Running at roughly 85 minutes, the show slaps together all of Green Day’s American Idiot album plus a handful of other songs from the band. Thumbing through the program before Wednesday’s show, I wondered how that could even be possible. Well, if you cut out the dialogue…
So it looks good. Michael Mayer-directed, the show (because, let’s face it, it’s neither a play nor a musical) features choreography reminiscent of Spring Awakening plus a few of its stars, like John Gallagher, Jr. The stage looks like the inside of 924 Gilman, the Berkeley punk venue where Green Day spent a few of their early nights. Posters line the very, very tall walls. Papers litter the ground. The band that supplies the show’s music become part of the set. Bright and brash, TV screens dot the walls.

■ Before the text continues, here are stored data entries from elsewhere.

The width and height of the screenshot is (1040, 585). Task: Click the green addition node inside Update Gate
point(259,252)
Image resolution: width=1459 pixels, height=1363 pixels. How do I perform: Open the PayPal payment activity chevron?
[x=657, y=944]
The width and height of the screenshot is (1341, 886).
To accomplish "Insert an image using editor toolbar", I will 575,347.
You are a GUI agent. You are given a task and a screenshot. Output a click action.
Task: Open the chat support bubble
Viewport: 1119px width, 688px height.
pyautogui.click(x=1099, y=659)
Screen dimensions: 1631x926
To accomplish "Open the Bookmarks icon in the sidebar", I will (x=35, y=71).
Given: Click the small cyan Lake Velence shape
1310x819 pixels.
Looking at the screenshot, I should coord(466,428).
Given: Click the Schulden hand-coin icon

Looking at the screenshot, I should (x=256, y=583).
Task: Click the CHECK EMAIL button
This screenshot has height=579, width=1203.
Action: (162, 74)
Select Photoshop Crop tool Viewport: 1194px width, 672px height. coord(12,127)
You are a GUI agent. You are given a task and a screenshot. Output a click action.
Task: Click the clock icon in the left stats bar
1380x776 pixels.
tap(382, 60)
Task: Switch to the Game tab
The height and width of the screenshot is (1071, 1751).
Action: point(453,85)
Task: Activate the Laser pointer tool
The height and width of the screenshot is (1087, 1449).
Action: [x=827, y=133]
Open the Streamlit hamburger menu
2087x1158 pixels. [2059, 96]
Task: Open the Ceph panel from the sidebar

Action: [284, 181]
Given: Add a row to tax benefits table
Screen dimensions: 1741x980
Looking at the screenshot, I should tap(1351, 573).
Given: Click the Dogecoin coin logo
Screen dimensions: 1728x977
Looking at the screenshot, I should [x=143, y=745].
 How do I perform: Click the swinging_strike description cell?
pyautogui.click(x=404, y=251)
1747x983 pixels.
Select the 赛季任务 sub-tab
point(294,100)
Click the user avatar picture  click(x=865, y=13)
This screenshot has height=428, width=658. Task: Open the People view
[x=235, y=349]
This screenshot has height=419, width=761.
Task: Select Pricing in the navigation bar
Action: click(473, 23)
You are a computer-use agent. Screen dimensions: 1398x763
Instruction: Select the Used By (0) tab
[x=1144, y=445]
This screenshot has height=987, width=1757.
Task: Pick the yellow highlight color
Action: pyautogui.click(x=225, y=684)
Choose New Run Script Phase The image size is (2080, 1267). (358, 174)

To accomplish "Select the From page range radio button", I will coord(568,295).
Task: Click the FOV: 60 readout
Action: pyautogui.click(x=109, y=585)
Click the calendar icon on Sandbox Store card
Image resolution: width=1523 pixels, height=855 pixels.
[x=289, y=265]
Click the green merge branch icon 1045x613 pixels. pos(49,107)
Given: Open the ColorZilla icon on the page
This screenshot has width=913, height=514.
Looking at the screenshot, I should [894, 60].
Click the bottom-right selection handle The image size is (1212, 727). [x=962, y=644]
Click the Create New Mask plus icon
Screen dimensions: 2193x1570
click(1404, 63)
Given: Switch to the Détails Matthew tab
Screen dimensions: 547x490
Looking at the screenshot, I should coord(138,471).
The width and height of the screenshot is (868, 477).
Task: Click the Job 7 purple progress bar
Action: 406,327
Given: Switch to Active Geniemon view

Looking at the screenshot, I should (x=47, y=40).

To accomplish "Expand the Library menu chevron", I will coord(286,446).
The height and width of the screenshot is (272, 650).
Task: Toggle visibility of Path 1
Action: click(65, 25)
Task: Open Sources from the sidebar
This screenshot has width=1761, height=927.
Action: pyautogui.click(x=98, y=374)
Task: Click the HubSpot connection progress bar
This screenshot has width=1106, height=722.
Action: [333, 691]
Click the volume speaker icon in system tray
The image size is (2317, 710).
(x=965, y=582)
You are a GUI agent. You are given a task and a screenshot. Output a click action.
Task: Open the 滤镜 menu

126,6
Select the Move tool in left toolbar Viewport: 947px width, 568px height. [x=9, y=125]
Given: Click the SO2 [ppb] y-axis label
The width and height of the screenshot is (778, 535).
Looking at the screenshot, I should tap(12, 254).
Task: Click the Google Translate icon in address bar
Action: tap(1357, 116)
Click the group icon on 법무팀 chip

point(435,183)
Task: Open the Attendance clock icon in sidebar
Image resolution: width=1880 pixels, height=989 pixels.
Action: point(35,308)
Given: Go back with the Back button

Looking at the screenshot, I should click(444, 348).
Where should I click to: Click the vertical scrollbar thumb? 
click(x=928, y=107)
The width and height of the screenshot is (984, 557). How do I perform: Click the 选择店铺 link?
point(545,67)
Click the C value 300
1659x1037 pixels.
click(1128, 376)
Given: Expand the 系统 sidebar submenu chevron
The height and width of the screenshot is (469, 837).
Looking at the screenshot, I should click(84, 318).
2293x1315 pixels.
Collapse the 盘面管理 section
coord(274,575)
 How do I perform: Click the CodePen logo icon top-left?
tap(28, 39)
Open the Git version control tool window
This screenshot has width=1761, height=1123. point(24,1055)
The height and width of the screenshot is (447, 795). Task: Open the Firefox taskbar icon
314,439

These kids look like the bastard children of Telegraph Avenue streetpunks and the high school students who shoplift Urban Outfitters, in a good way. Until you realize you hate those streetpunks and the snots who shoplift Urban Outfitters. And despite having a stellar and obviously multi-talented cast, American Idiot doesn’t really give you much reason to like or care for these kids either. Except, of course, if you have a fangirl obsession with Spring Awakening, which many people legitimately do.
But it looks good. It is just like watching TV, specifically MTV before it got rid of all its music videos. Songs crash into one another, some without even a dialogue segue. Music video after music video, the show sucks you in. It’s entertaining. It’s jukebox theater, as my +1 and fellow events writer friend put it.
The show is sure to be a hit, especially with the Bay Area crowd. Guitars and jabs at war, that’s all you need, right? Unfortunately, all this angst seems a little outdated (and ungrounded, especially considering that you don’t know what the hell is going on or why even). Dubya is out, you know. And heroin? C’mon, everyone knows the psychedelics are back in fashion…as well as back in “the recent past” (a.k.a circa 2004), the setting of the show.
I know, I sound catty. I blame the PR machine that hyped up the show. In all its glory, American Idiot remains stuck bemoaning the past and clearly upset about something. It’s fitting, considering that the Bay Area still thinks that Dubya is a good target. (It’s hard scraping off that “I voted but all I got was this lousy president” bumper sticker.) Being part of the Bay Area crowd, I enjoyed the show. Really, truly, I did. But like cotton candy, the more I tasted the sugary fluff (if you can compare punks to sugary fluff), the more I realized that there was nothing there, no actual stuff. Plus, I don’t like cotton candy.
American Idiot now runs until November 1. Tickets are available on the Berkeley Rep site.